> [Brief] Below are the records; copy each line in which "filter" can be found.

Data for this exercise Start Marker

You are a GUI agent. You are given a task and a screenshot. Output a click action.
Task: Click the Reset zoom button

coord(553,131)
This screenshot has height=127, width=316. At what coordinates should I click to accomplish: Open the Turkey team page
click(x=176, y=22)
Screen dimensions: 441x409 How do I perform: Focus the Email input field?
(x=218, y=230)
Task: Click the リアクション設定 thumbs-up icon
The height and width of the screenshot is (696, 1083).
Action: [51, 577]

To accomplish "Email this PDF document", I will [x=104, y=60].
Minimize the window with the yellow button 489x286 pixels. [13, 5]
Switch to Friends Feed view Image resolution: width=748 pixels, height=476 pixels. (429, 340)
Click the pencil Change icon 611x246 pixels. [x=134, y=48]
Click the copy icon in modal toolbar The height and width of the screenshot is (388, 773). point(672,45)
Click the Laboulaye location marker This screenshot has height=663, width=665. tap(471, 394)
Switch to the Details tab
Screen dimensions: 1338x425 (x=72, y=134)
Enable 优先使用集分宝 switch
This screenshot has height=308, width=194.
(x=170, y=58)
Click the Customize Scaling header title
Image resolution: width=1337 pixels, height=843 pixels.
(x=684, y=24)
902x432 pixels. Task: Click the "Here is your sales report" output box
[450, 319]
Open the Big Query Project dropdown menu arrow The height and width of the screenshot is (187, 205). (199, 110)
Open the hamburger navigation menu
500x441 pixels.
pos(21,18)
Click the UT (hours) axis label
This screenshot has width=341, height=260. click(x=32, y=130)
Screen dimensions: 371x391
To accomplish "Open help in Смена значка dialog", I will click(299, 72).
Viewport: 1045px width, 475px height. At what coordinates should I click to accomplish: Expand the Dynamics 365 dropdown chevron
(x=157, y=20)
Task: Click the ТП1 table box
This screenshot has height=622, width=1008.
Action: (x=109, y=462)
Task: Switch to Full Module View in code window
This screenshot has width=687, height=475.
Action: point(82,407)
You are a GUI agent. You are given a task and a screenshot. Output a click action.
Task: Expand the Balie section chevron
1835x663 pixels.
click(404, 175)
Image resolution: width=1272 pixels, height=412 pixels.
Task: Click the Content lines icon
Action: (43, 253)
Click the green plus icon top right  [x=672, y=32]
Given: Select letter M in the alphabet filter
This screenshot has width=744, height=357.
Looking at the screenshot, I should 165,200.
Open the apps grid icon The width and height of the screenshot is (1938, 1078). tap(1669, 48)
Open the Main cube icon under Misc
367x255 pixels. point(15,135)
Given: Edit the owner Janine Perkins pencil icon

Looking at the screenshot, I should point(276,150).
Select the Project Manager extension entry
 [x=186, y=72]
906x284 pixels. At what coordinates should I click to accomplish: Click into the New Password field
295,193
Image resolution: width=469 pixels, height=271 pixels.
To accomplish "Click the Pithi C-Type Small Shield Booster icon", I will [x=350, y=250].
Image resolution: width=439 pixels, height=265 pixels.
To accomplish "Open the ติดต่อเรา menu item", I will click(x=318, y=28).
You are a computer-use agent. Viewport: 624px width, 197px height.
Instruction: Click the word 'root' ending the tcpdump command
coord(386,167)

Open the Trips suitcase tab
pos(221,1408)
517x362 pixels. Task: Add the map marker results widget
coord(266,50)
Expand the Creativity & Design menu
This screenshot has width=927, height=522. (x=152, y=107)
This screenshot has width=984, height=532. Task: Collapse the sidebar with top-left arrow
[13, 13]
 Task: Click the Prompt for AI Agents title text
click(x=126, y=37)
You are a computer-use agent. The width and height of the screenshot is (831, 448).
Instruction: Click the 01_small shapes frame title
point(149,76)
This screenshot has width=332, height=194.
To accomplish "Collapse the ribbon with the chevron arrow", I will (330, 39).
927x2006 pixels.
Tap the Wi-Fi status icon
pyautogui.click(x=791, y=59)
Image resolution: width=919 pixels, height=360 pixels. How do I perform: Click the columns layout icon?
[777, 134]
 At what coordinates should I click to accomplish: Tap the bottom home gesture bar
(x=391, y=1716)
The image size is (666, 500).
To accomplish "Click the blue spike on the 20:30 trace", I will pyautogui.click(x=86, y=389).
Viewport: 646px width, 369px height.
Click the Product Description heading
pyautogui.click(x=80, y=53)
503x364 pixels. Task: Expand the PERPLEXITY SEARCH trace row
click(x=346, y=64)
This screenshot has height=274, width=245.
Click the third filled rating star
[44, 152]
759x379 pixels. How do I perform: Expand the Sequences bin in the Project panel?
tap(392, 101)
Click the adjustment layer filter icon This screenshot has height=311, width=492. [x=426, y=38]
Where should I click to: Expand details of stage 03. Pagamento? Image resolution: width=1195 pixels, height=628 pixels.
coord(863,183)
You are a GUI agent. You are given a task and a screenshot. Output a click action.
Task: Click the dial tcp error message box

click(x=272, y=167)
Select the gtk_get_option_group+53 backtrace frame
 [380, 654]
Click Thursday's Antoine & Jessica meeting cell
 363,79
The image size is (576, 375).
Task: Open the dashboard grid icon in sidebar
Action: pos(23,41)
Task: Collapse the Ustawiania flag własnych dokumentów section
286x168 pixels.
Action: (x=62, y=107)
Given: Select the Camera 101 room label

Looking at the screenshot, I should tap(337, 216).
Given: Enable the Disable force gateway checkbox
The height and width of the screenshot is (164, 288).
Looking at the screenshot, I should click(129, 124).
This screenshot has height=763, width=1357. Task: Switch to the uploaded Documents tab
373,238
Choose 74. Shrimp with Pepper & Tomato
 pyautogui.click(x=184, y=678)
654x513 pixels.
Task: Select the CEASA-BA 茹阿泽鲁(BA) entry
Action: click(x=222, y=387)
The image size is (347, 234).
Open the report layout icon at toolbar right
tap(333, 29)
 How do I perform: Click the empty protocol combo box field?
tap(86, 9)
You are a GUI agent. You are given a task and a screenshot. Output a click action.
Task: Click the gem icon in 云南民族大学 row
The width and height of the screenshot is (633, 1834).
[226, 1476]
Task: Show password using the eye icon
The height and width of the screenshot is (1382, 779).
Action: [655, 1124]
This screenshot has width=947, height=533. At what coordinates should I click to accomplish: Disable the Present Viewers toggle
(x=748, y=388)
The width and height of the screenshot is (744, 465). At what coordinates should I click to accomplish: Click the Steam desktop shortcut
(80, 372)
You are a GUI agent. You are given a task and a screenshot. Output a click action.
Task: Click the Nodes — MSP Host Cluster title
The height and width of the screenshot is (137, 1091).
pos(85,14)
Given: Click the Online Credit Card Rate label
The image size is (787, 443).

Data for this exercise End Marker

> [Problem solution]
Given: Select letter M in the alphabet filter
Click the adjustment layer filter icon This screenshot has height=311, width=492. [x=426, y=38]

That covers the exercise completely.